# ECE 510: Deep Learning Theory and Practice, Spring 2019

Meeting time: Mon/Weds 6:40-8:30 PM, Engineering Building 102
Office hours: Mon/Weds 5:30-6:30 PM (immediately before lecture), FAB 85-03

### Course Description

This course provides an introduction to the theory and practice of deep learning, with an emphasis on deep neural network-based approaches. You will gain a strong understanding of the principles of machine learning through the lens of these networks.
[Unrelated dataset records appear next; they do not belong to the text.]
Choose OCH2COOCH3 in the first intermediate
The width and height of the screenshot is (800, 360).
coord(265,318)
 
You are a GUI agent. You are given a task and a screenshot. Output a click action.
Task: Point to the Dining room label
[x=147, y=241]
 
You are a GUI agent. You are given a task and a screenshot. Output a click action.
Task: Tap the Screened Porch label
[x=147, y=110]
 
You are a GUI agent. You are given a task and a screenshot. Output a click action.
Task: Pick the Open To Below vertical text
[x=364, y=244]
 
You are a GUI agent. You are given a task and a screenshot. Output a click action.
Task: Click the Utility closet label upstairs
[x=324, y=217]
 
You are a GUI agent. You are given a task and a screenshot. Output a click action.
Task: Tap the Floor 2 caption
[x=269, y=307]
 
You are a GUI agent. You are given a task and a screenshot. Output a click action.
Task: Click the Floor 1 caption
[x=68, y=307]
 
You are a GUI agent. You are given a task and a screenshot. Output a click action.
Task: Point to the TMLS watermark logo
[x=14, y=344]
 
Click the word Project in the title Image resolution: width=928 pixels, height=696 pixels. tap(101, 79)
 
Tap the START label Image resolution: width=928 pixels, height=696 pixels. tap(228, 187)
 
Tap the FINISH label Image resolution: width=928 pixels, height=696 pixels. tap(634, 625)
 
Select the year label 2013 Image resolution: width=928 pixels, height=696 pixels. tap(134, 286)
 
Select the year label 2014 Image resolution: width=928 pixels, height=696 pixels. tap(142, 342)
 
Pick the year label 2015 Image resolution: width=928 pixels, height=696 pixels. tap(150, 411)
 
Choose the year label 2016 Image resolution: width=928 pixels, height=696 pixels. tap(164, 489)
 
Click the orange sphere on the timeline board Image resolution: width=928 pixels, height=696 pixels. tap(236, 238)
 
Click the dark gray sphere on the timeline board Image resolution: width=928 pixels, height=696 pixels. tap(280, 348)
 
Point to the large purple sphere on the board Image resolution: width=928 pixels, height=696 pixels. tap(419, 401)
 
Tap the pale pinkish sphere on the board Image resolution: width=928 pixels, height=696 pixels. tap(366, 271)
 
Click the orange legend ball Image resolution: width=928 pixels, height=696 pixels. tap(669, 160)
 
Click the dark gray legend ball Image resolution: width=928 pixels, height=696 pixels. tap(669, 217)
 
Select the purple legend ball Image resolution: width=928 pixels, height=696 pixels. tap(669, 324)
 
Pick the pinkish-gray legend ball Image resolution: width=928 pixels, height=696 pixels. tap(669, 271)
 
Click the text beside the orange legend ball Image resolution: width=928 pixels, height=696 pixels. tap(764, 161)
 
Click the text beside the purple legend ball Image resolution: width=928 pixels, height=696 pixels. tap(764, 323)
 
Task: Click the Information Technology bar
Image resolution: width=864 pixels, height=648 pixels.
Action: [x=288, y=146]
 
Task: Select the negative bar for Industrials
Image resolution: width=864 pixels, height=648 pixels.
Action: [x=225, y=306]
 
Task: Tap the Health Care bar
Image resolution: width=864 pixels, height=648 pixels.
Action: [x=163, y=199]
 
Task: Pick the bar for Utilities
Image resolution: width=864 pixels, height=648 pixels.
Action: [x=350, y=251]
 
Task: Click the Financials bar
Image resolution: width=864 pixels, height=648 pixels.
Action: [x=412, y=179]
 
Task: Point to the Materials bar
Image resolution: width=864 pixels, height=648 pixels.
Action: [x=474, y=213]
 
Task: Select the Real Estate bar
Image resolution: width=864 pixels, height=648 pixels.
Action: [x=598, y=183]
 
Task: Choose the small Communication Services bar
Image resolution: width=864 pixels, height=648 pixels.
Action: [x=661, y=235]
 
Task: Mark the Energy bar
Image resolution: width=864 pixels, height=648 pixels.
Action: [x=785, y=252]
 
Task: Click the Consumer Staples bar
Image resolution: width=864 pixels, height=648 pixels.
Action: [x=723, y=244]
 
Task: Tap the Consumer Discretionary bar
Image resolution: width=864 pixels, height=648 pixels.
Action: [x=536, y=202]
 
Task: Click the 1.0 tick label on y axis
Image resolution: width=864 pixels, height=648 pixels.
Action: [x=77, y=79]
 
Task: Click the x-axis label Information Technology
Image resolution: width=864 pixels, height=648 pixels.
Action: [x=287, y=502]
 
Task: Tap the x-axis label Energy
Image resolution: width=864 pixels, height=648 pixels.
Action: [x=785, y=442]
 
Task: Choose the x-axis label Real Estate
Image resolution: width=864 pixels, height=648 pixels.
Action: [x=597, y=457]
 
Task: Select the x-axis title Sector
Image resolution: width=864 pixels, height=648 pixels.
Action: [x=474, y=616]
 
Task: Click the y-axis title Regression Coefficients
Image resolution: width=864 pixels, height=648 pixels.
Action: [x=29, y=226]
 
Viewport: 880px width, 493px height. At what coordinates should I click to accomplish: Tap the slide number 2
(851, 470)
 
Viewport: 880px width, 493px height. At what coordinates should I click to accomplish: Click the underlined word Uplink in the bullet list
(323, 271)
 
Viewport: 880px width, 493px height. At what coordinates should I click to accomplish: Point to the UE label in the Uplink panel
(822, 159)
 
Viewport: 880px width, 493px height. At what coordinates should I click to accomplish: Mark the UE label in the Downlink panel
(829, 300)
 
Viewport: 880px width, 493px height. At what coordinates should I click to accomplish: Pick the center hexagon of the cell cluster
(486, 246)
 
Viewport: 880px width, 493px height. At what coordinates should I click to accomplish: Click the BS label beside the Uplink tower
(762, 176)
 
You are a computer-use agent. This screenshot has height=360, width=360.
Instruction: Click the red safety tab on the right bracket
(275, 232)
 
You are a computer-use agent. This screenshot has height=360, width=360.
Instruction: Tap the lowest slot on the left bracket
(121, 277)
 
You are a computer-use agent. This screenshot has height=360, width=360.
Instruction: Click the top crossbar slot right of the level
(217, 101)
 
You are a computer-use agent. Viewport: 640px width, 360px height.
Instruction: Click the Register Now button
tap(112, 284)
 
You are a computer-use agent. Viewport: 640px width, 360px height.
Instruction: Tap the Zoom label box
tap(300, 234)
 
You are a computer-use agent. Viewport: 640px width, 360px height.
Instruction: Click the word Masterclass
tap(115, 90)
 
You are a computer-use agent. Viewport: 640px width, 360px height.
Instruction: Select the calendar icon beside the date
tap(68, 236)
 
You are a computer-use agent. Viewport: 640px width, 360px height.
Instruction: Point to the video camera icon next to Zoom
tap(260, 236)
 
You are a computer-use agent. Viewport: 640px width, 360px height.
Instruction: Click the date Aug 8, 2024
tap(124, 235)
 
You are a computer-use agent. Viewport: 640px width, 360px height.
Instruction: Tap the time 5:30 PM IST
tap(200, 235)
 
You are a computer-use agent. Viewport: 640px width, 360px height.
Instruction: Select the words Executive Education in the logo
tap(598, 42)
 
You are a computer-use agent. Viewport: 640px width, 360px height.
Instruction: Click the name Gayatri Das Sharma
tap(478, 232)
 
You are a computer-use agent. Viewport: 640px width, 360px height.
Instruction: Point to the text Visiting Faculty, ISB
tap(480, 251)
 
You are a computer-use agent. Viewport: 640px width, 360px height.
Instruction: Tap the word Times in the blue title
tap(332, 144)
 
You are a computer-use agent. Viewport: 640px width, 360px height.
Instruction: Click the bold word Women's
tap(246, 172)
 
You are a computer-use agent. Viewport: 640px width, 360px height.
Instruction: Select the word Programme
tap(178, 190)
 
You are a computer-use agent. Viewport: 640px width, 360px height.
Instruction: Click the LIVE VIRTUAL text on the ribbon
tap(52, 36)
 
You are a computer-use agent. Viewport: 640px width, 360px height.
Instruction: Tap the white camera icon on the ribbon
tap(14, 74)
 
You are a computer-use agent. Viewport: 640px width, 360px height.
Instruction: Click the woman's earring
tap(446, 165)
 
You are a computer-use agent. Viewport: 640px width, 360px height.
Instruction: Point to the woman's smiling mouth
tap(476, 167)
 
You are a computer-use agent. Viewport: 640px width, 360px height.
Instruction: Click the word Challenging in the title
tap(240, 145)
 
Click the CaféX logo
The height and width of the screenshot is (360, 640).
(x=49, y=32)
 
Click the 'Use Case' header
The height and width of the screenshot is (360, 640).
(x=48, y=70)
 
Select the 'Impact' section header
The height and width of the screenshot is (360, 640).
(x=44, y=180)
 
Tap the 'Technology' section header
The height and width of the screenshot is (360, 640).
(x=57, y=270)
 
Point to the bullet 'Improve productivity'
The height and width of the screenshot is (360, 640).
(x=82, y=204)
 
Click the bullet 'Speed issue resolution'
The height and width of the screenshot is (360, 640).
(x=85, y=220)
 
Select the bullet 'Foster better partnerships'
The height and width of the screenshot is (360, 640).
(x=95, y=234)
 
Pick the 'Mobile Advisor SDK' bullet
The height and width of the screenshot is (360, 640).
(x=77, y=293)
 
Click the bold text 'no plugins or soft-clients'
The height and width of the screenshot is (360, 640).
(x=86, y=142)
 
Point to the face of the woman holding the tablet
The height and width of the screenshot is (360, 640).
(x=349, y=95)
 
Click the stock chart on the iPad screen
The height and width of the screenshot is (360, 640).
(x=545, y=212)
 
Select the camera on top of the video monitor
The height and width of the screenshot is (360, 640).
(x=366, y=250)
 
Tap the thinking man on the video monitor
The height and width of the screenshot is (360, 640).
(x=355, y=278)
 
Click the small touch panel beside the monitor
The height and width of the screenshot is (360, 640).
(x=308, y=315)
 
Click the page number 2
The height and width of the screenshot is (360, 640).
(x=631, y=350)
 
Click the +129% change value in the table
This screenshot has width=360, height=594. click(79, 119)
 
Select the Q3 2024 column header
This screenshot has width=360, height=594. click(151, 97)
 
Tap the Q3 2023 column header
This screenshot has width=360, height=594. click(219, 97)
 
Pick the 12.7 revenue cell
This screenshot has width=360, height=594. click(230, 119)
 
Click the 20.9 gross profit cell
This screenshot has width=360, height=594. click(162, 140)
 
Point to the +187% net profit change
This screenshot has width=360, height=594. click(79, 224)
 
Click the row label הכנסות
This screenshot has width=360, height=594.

You will get to know the most prominent models, such as convolutional and recurrent neural networks, along with topics that are the subject of current research, such as representation learning and deep generative models. As a student, you can expect to learn the concepts, methods, and techniques necessary to put deep learning to work in modern applications.

### Lecture Notes

• Lecture 1 (pdf)
• Lecture 2 (pdf)
• Lecture 3 (pdf)
• Lecture 4 (pdf)
• Lecture 5 (pdf)
• Lecture 6 (pdf)
• Lecture 7 (pdf)
• Lecture 8 (pdf)
• Lecture 9 (pdf)
• Lecture 10 (pdf)
• Lecture 11 (pdf)
• Lecture 12 (pdf)
• Lecture 13 (pdf)
• Lecture 14 (pdf)
• Lecture 15 (pdf)
• Lecture 16 (pdf)
• Lecture 17 (pdf)
• Lecture 18 (pdf)
• Lecture 19 (pdf)

### Homework

All assignments must be submitted via gradescope to obtain credit. Information on how to set up an account is included in Homework 0.

I provide the $\LaTeX$ file used to generate each homework below. Please feel free to use this as a starting point for typing up your assignment.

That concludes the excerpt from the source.